Institute of Nuclear Medicine, UCL and UCLH NHS Foundation Trust, London, UK.
Phys Med Biol. 2011 Jul 21;56(14):R85-112. doi: 10.1088/0031-9155/56/14/R01. Epub 2011 Jun 23.
Detection of scattered gamma quanta degrades image contrast and quantitative accuracy of single-photon emission computed tomography (SPECT) imaging. This paper reviews methods to characterize and model scatter in SPECT and correct for its image degrading effects, both for clinical and small animal SPECT. Traditionally scatter correction methods were limited in accuracy, noise properties and/or generality and were not very widely applied. For small animal SPECT, these approximate methods of correction are often sufficient since the fraction of detected scattered photons is small. This contrasts with patient imaging where better accuracy can lead to significant improvement of image quality. As a result, over the last two decades, several new and improved scatter correction methods have been developed, although often at the cost of increased complexity and computation time. In concert with (i) the increasing number of energy windows on modern SPECT systems and (ii) excellent attenuation maps provided in SPECT/CT, some of these methods give new opportunities to remove degrading effects of scatter in both standard and complex situations and therefore are a gateway to highly quantitative single- and multi-tracer molecular imaging with improved noise properties. Widespread implementation of such scatter correction methods, however, still requires significant effort.

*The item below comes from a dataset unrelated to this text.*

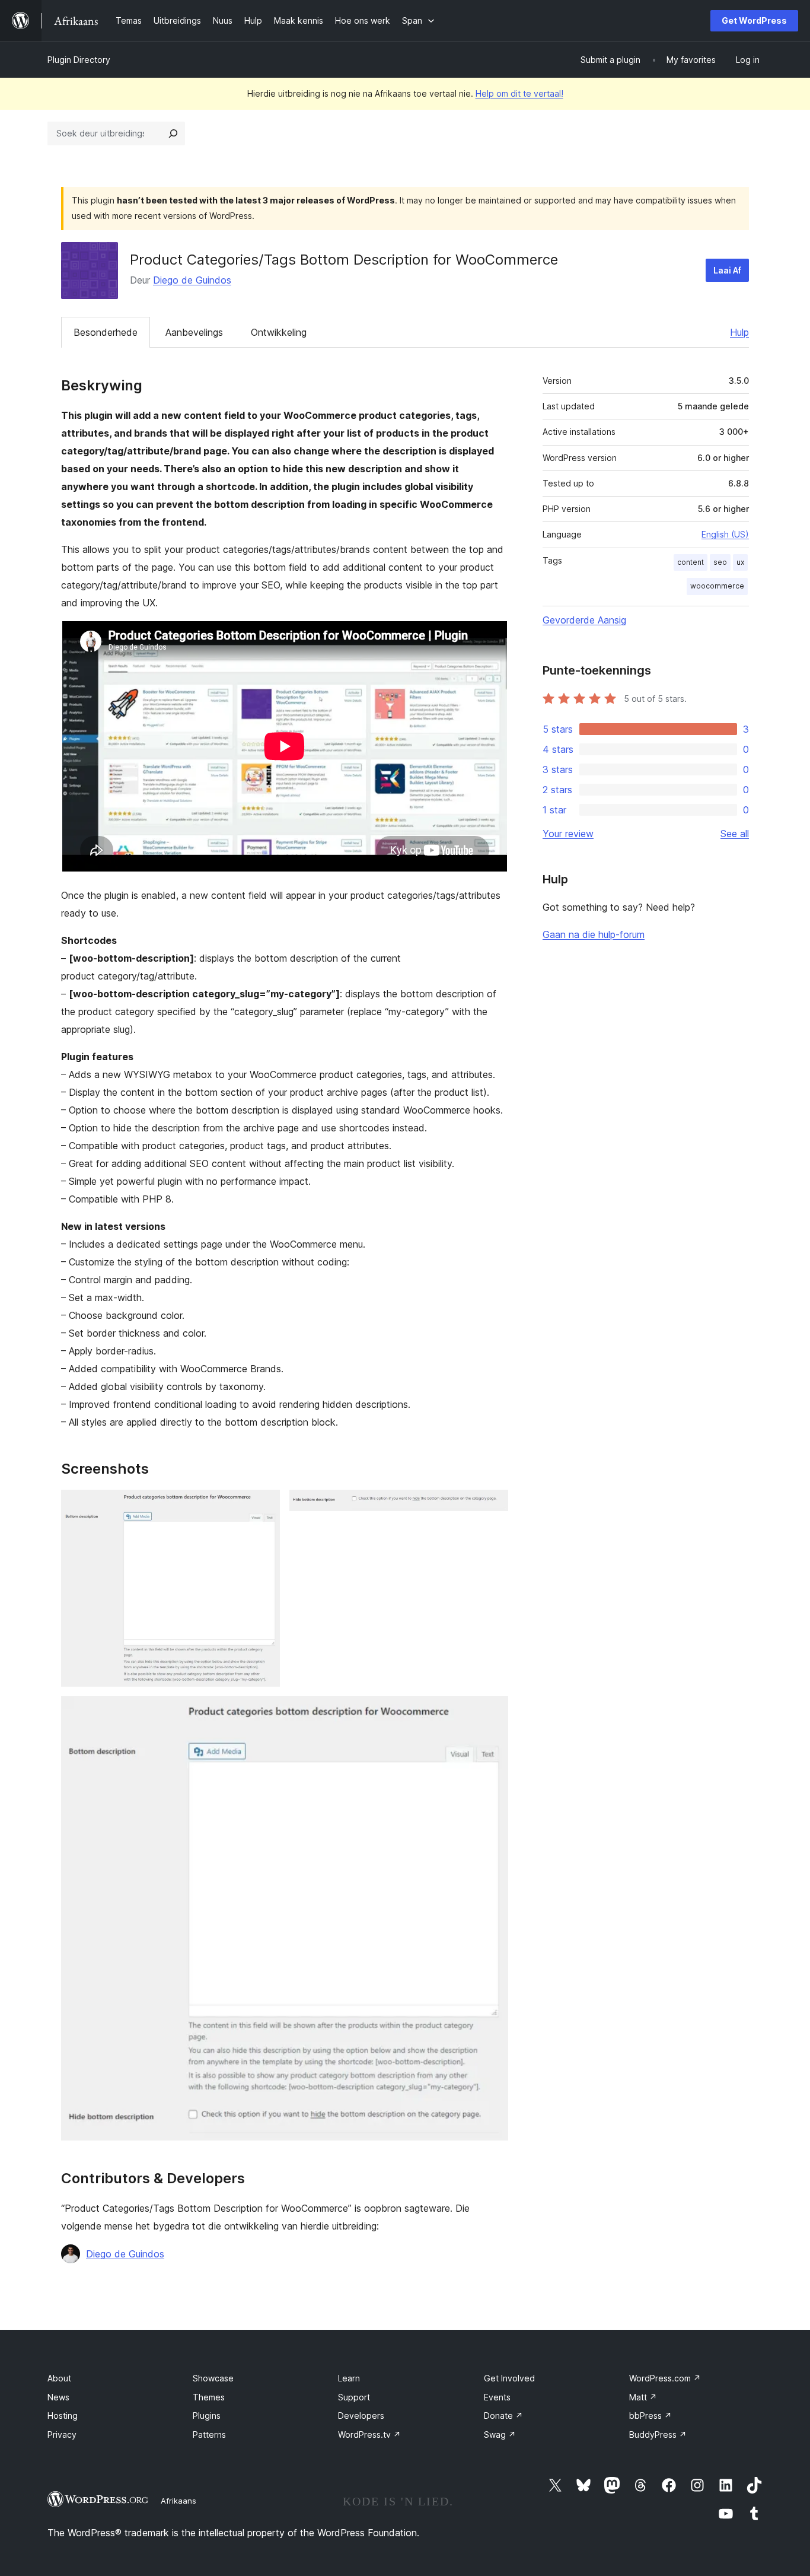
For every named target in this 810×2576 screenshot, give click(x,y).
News (58, 2397)
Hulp (739, 332)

散射伽马量子的探测会降低单光子发射计算机断层扫描(SPECT)成像的图像对比度和定量准确性。本文综述了用于描述和建模 SPECT 中的散射并校正其图像降级效应的方法,既适用于临床 SPECT 也适用于小动物 SPECT。传统的散射校正方法在准确性、噪声特性和/或通用性方面存在局限性,并且应用并不广泛。对于小动物 SPECT,由于检测到的散射光子的分数较小,这些近似的校正方法通常就足够了。这与患者成像形成对比,在患者成像中,更高的准确性可以显著提高图像质量。因此,在过去二十年中,已经开发了几种新的和改进的散射校正方法,尽管通常是以增加复杂性和计算时间为代价。随着(i)现代 SPECT 系统上的能量窗口数量的增加,以及(ii)SPECT/CT 中提供的出色衰减图,其中一些方法为在标准和复杂情况下消除散射的降级效应提供了新的机会,因此是实现具有改善噪声特性的高定量单探针和多探针分子成像的途径。然而,广泛实施这些散射校正方法仍需要付出巨大的努力。